YOUR INSTRUCTIONS: Return exactly the lines from the "Task: Toggle Show/Hide" line through the last line of the entries below. Include no pictures.

PROVIDED ENTRIES:
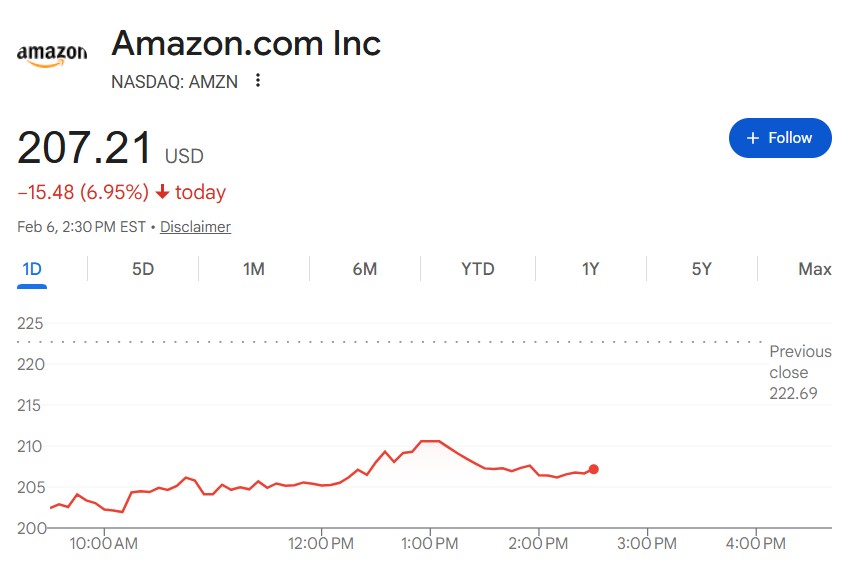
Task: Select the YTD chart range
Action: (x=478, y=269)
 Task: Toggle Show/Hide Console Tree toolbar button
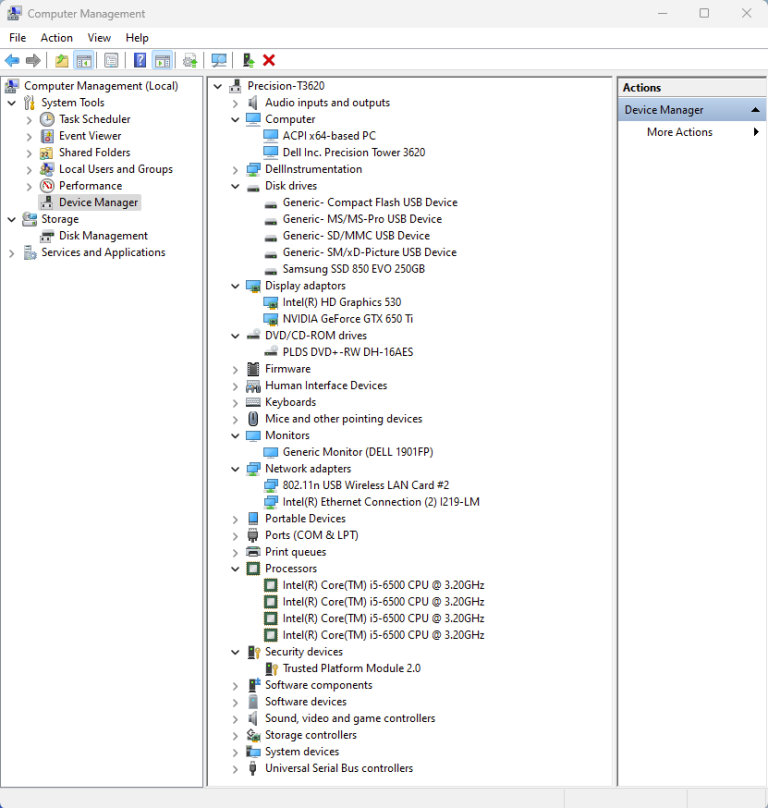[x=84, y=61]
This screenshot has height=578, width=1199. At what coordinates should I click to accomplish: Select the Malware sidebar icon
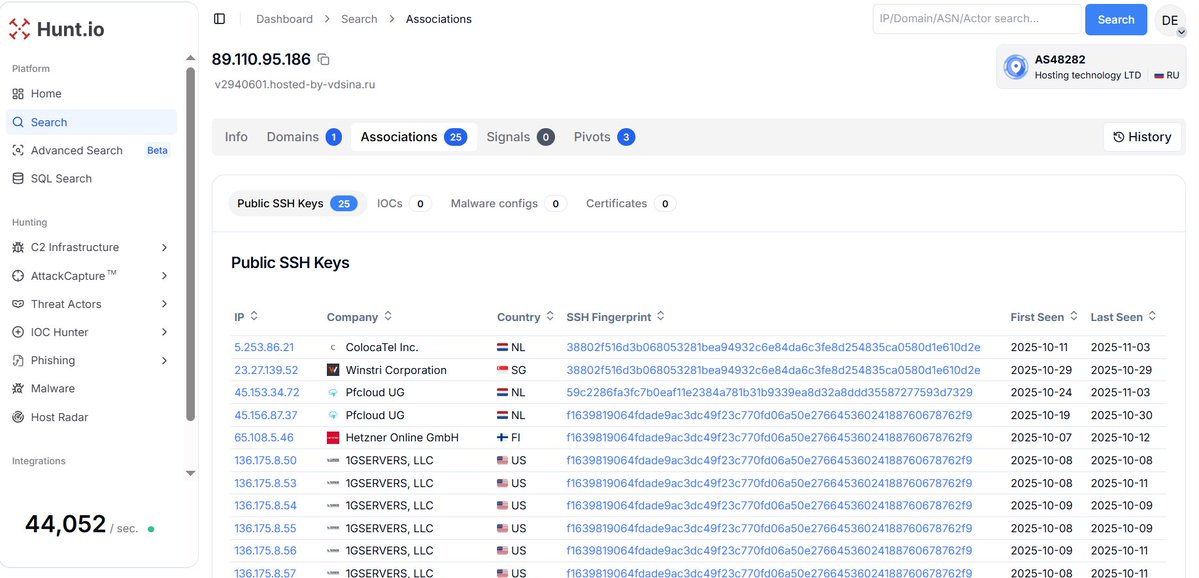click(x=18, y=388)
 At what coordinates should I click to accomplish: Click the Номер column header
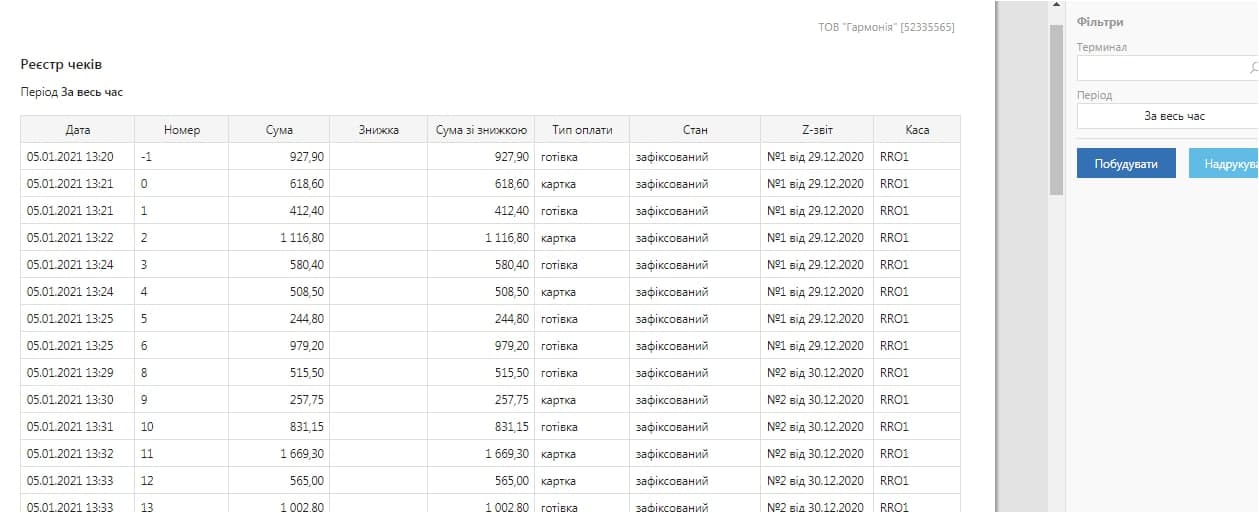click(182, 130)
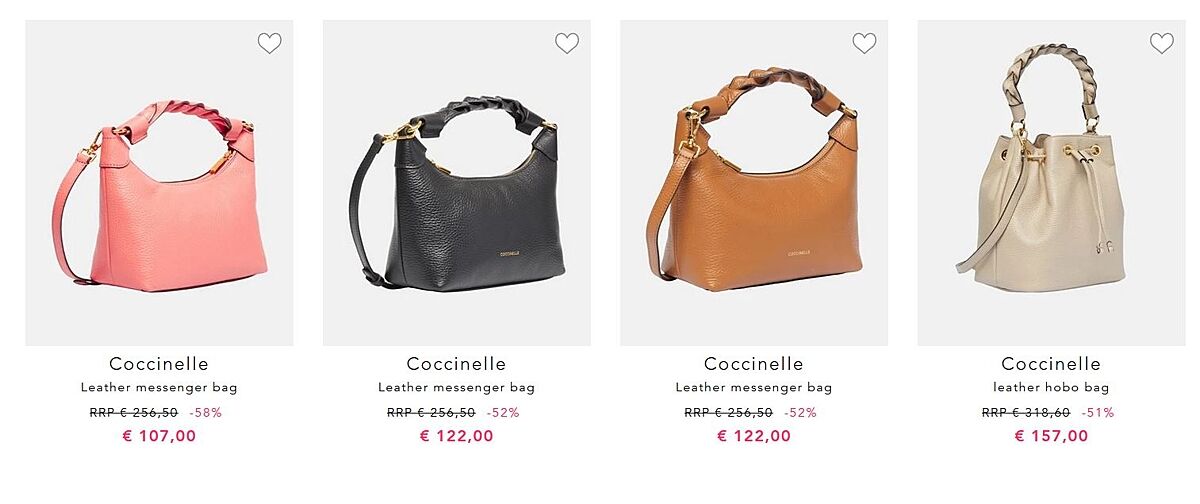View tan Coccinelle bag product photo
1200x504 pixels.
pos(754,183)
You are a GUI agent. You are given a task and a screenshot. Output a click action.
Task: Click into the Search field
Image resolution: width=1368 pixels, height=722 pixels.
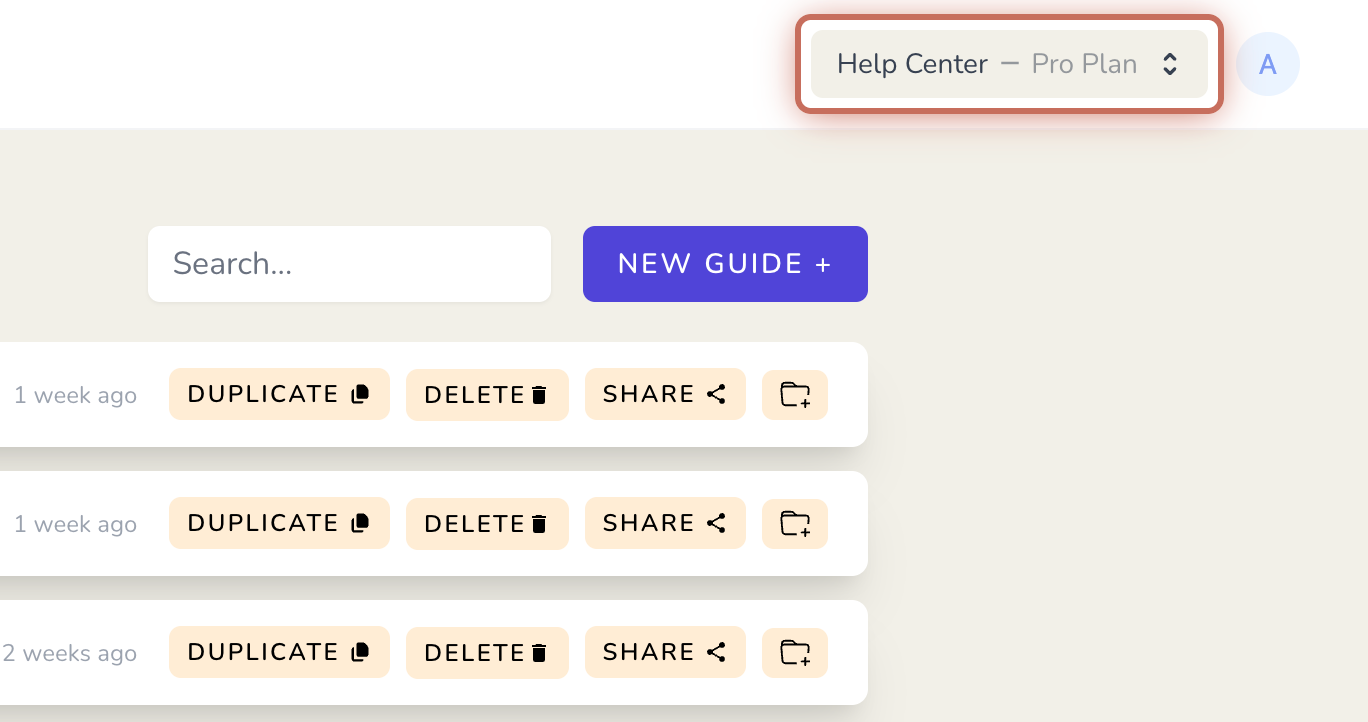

SOLUTION TO THIS EXERCISE:
 Task: Toggle Show/Hide Console Tree toolbar button
[x=84, y=61]
This screenshot has height=578, width=1199. At what coordinates should I click to accomplish: Select the Malware sidebar icon
click(x=18, y=388)
 At what coordinates should I click to accomplish: Click the Номер column header
click(182, 130)
View tan Coccinelle bag product photo
1200x504 pixels.
pos(754,183)
You are a GUI agent. You are given a task and a screenshot. Output a click action.
Task: Click into the Search field
Image resolution: width=1368 pixels, height=722 pixels.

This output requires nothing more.